The Victorian Government has set up a dedicated task force to help keep the state's building and development industry running through the coronavirus crisis and come back stronger in the end.
The task force will be overseen by Planning Minister Richard Wynne and Treasurer Tim Pallas and will investigate planning and investment opportunities to boost the industry over the short, medium and long term. It will provide advice to government on issues impacting the industry, helping to remove barriers to building and development works.
The announcement, made on Friday 24 April, includes four new projects worth more than $1.5 billion. The buildings are located on City Road, Southbank, Epsom Road in Flemington and two on Collins Street in the CBD and should create "thousands of Victorian jobs when they are needed most," says a State Government media release.
The task force will initially focus on overseeing the fast-tracking of planning approvals using Ministerial powers, where decisions have been delayed due to coronavirus-related impacts on the Victorian Planning System. The Government will also seek the task force's advice on a pipeline of building and development projects in the long term, including initiatives that further expand social housing options. It will also advise on financial incentives and current revenue measures like land tax, developer contributions, fees and rates.

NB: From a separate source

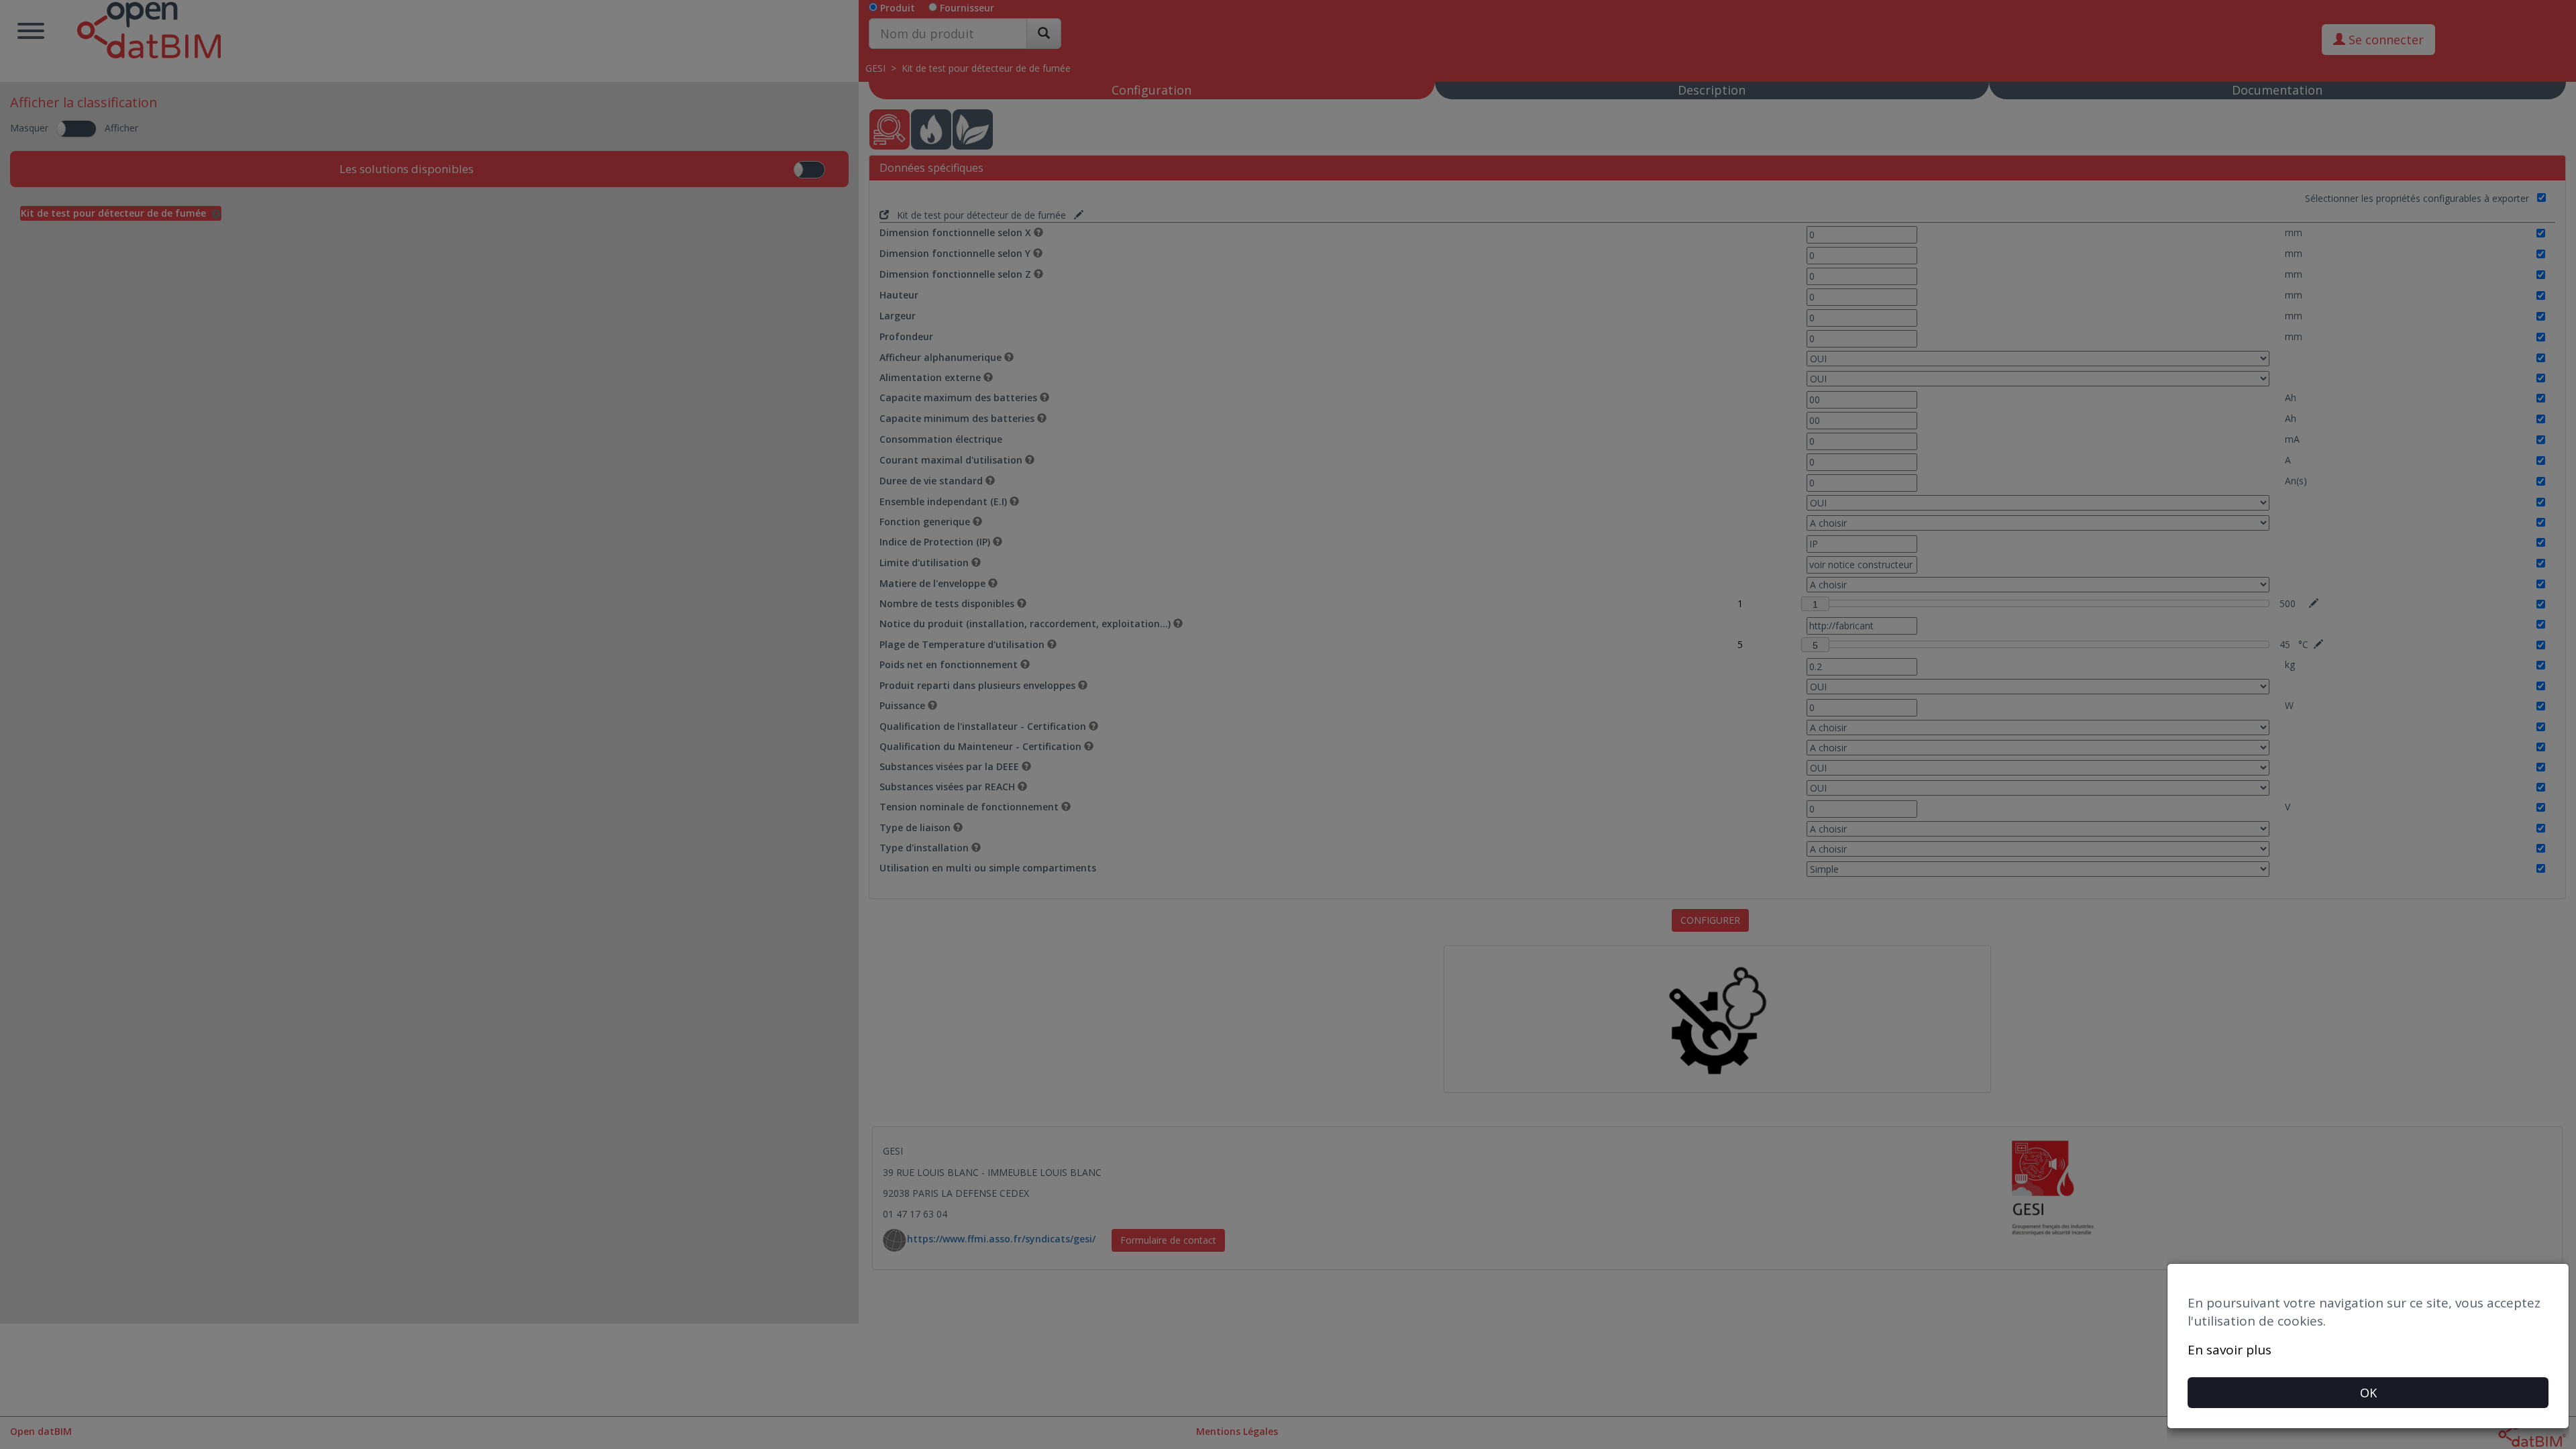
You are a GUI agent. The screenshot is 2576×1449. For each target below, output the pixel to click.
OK (2368, 1393)
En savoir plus (2229, 1349)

With involvement from members of HIA, Lendlease and Solar Victoria, the task force is committed to working with industry and unions.
"Given the economic challenges caused by coronavirus, it's more important than ever that we support our building and development industry and the thousands of people it employs," says Pallas.
HIA Victorian executive director Fiona Nield says: "As in previous economic crises, the housing industry has effectively kept the economy moving with the assistance of programs aimed at supporting housing supply and generating demand. The expected decline in housing needs to be addressed now to limit a range of negative economic consequences that would flow from reduced housing supply should the situation be prolonged."